— Task details —
Once the line holding "This screenshot has" is found in the entries below, restate it and each line after it word for word, with no pictures.

[Dataset entries]
———
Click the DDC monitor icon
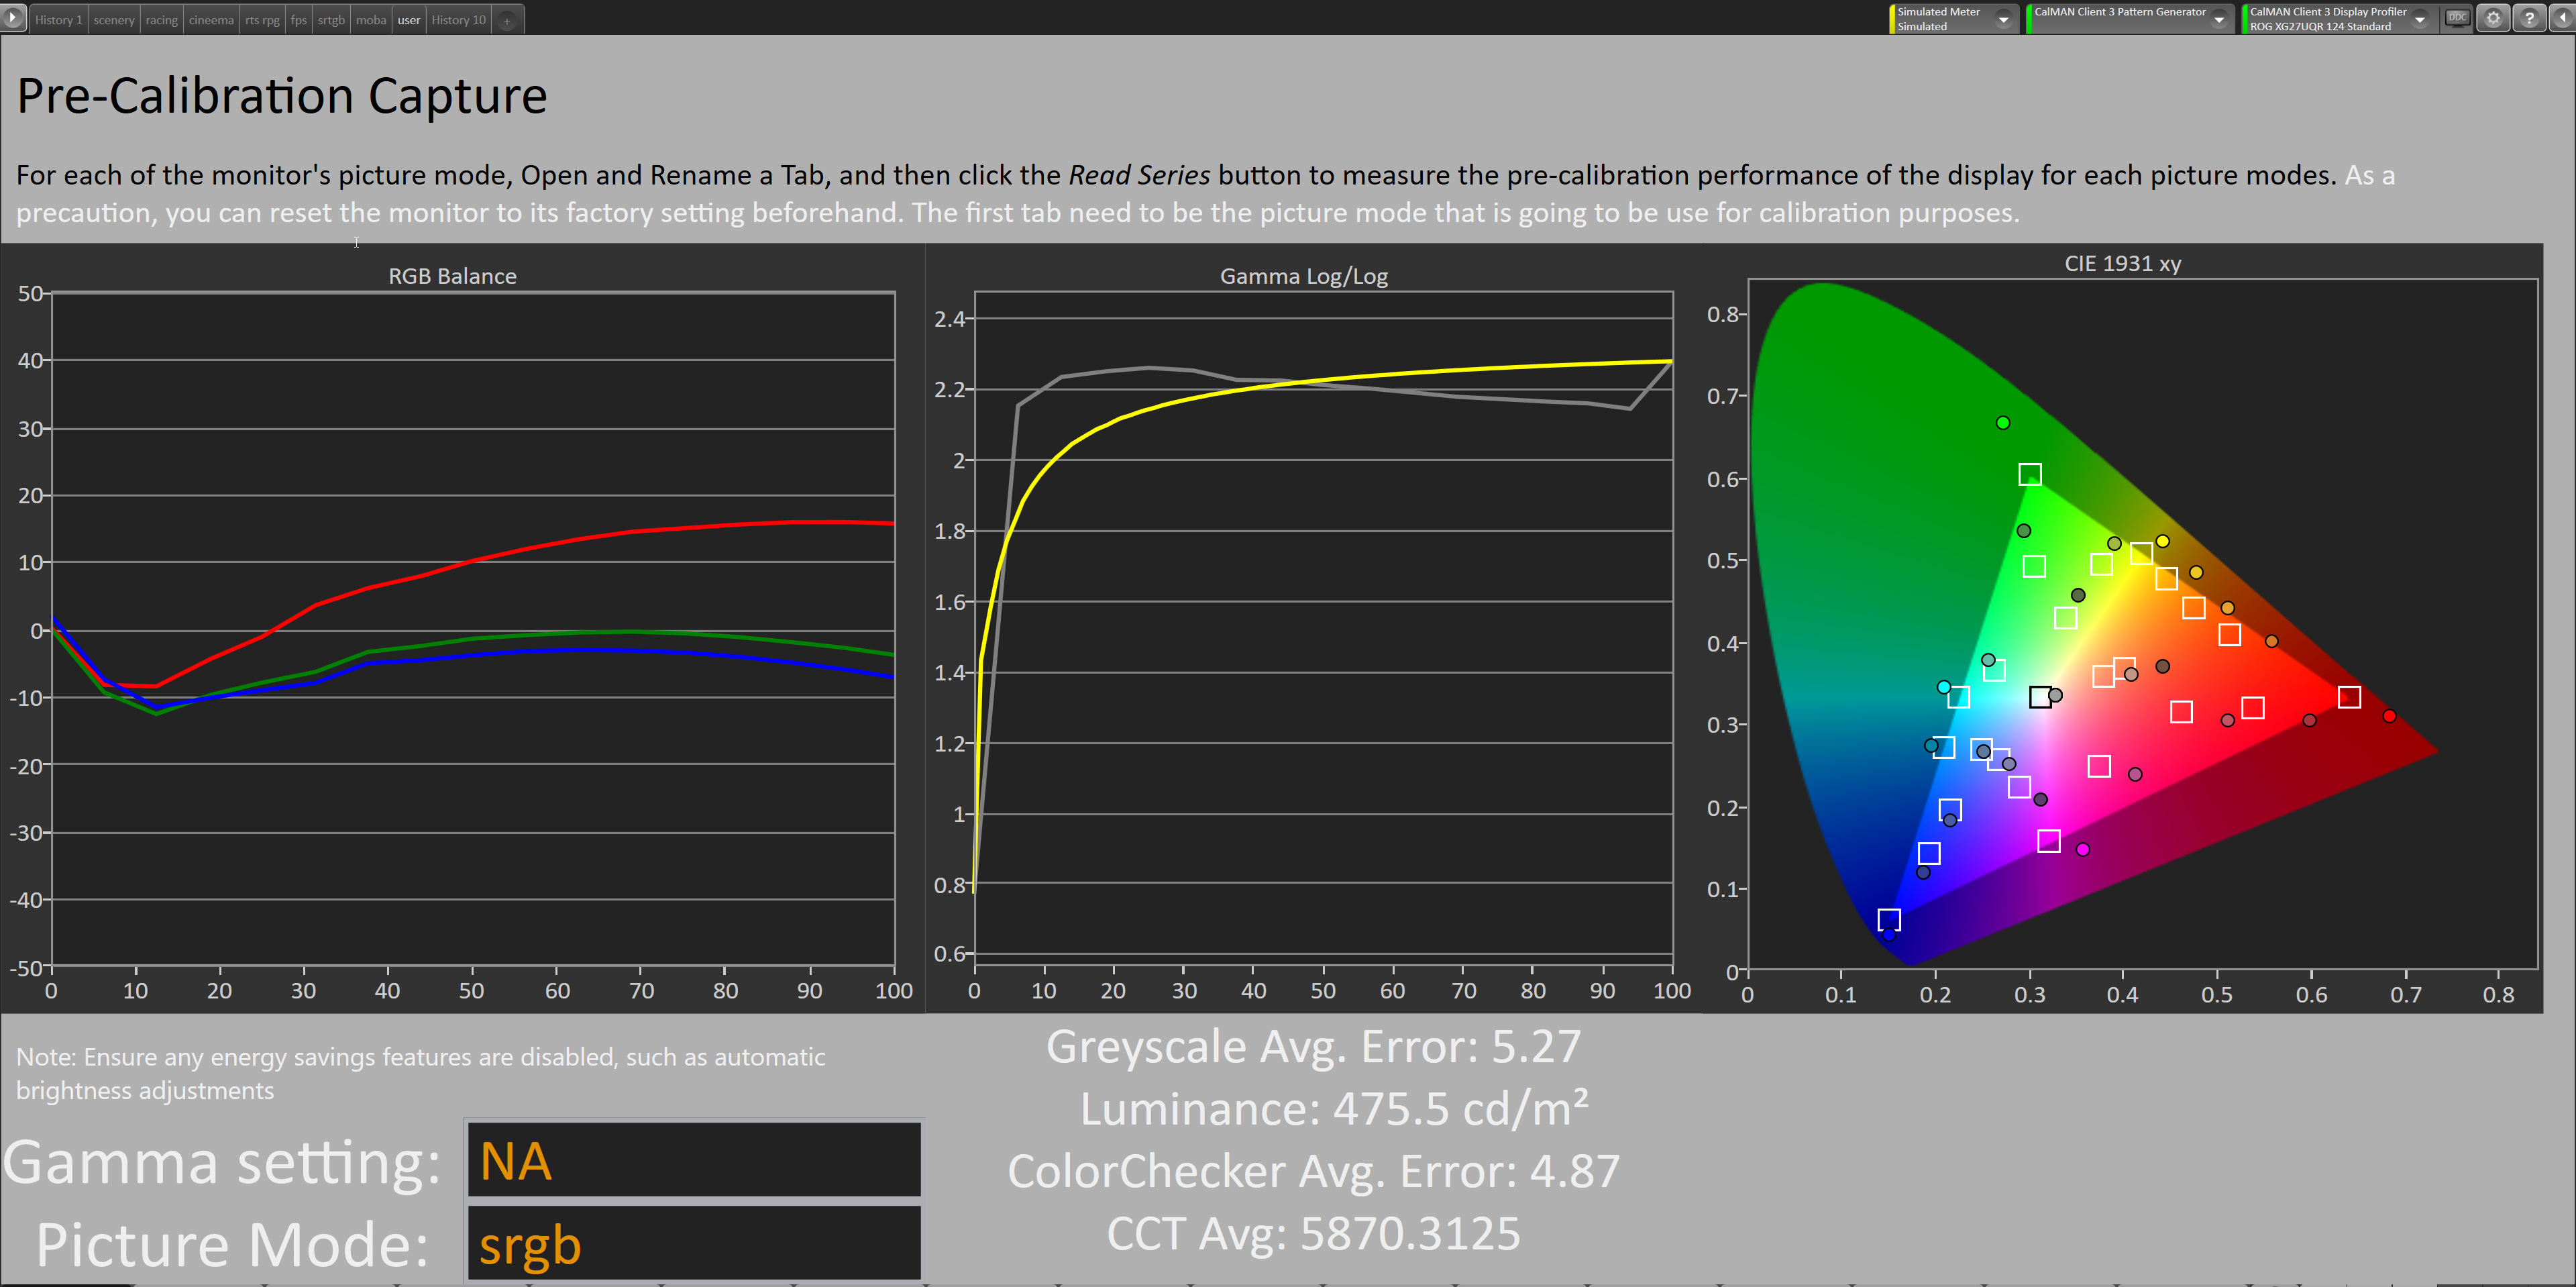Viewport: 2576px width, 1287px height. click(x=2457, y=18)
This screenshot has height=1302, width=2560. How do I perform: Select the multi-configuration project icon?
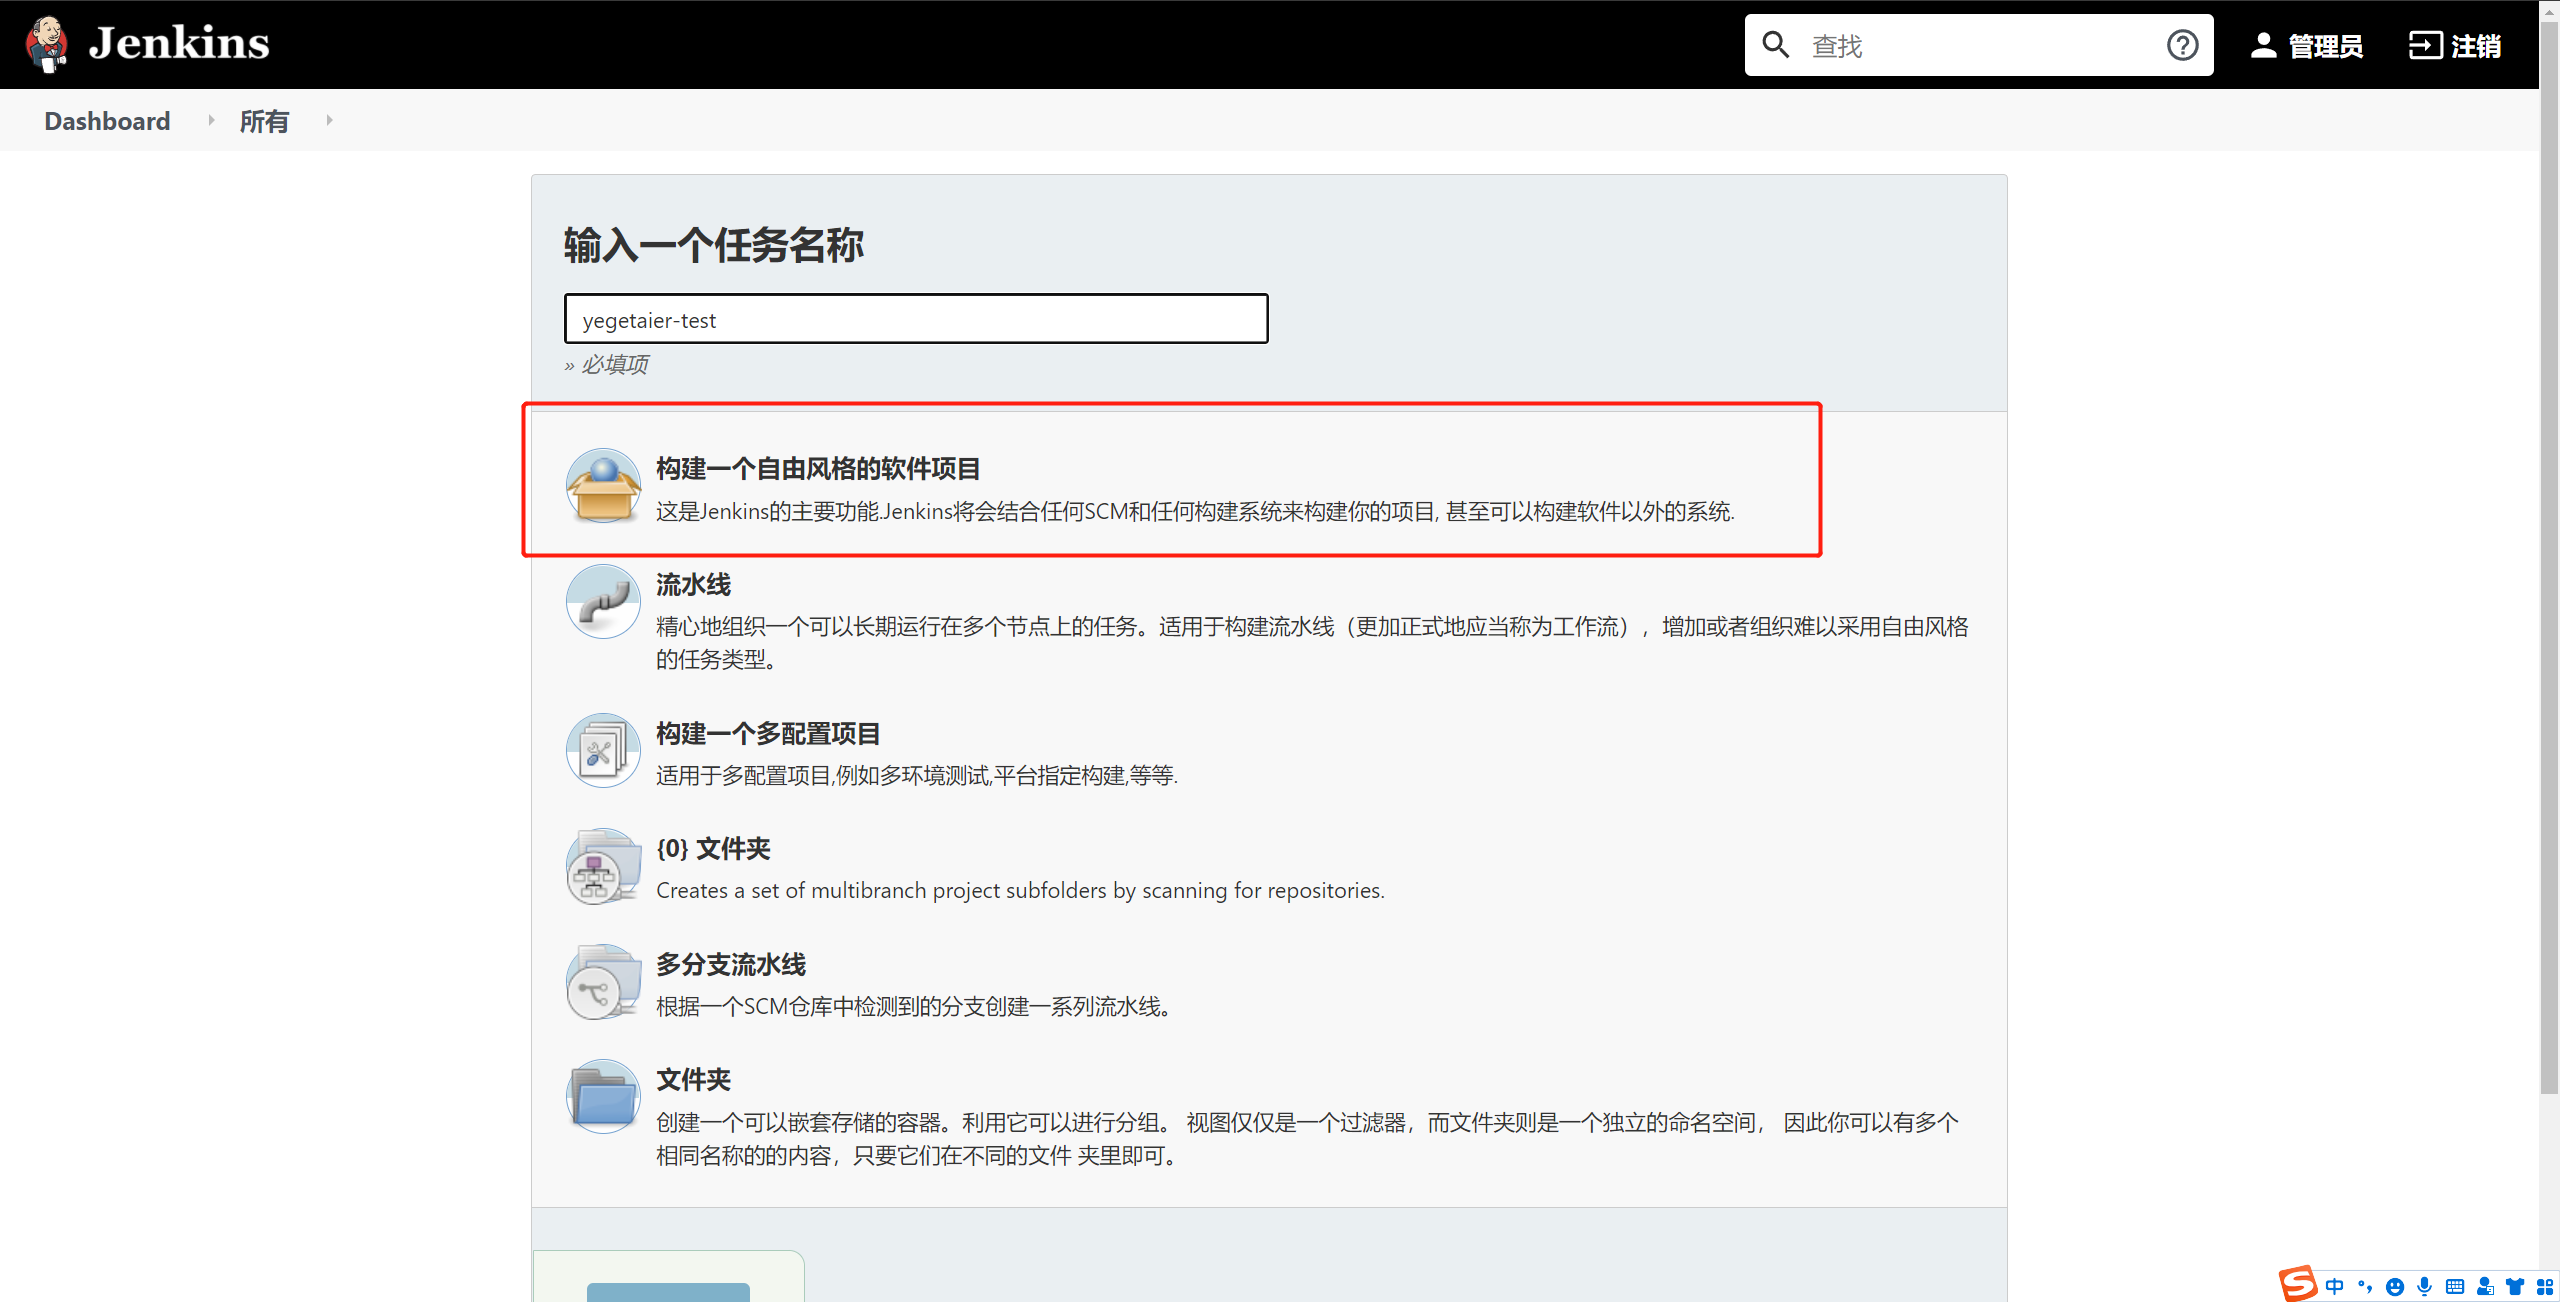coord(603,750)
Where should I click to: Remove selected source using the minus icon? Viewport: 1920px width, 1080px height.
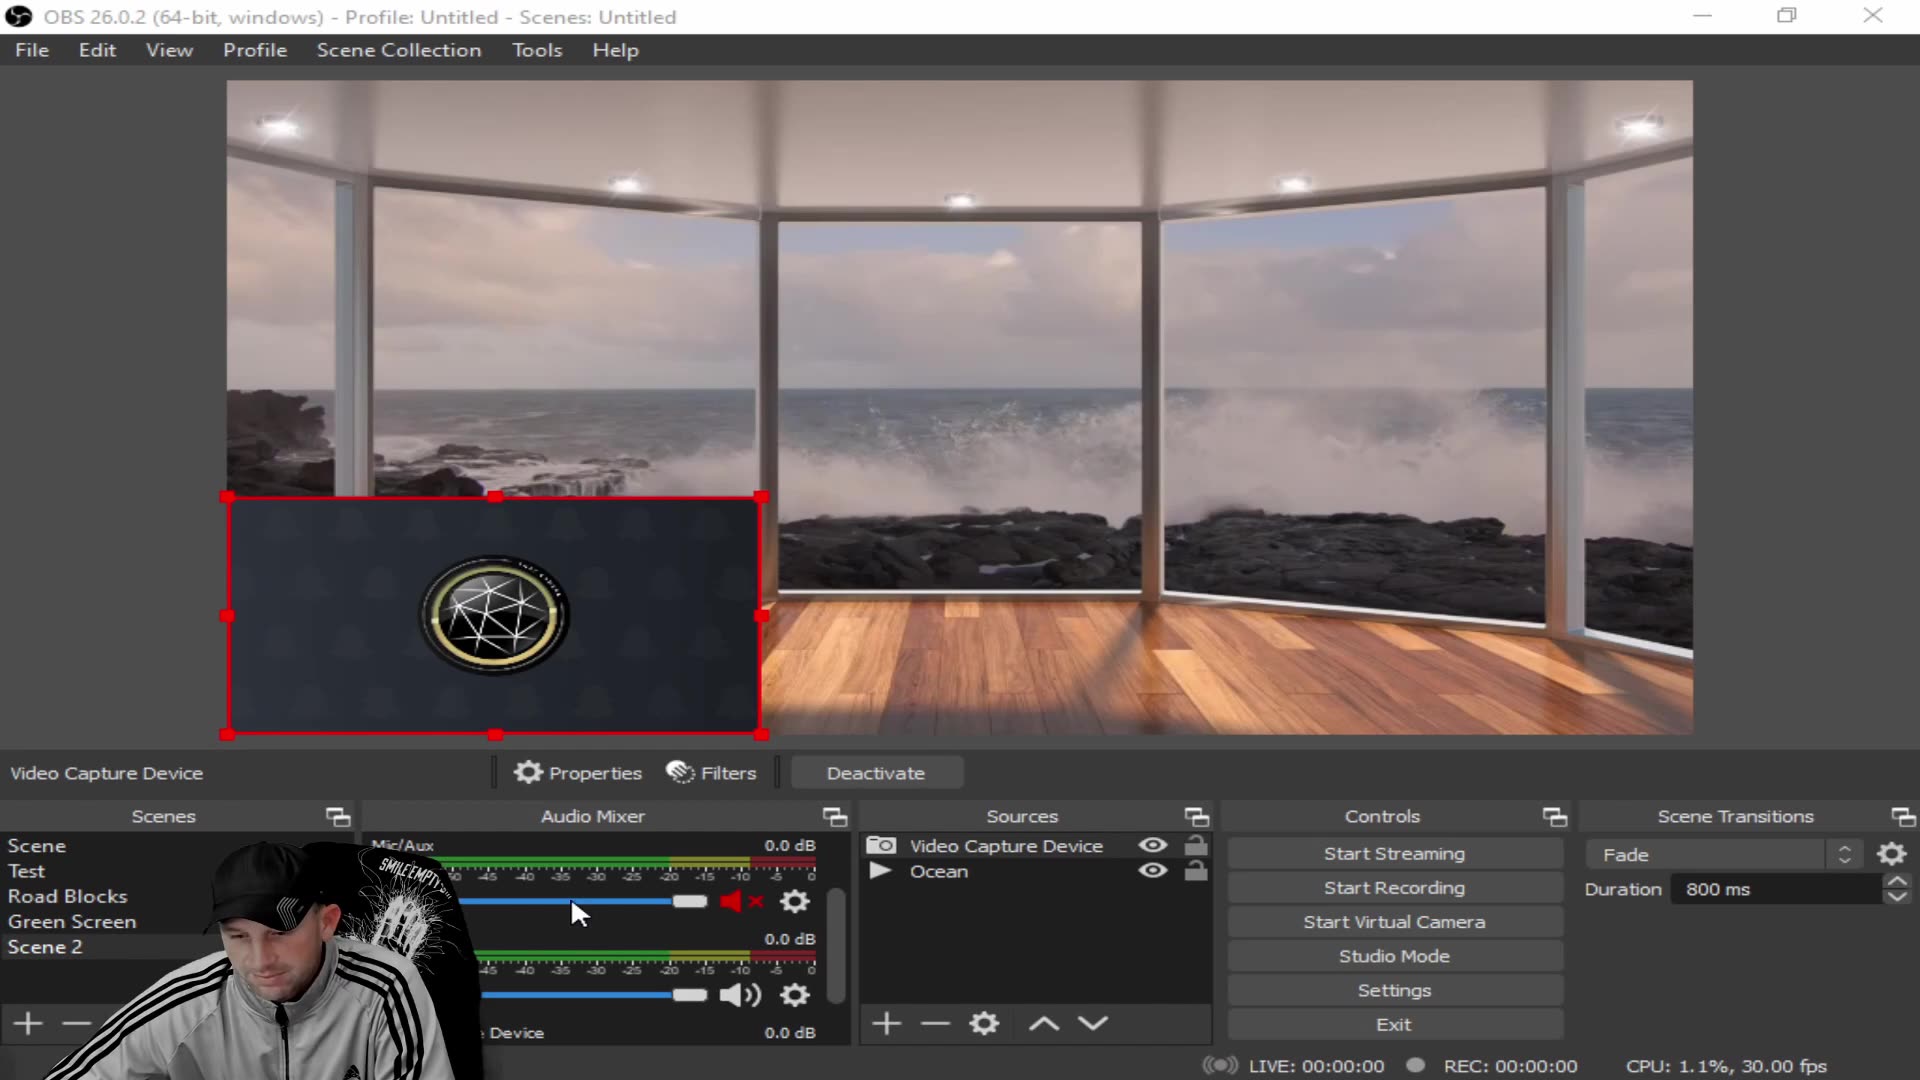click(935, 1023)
———
— Result for this exercise —
This screenshot has height=1302, width=2560. How do I perform: Select the multi-configuration project icon?
coord(603,750)
Where should I click to: Remove selected source using the minus icon? Viewport: 1920px width, 1080px height.
click(935, 1023)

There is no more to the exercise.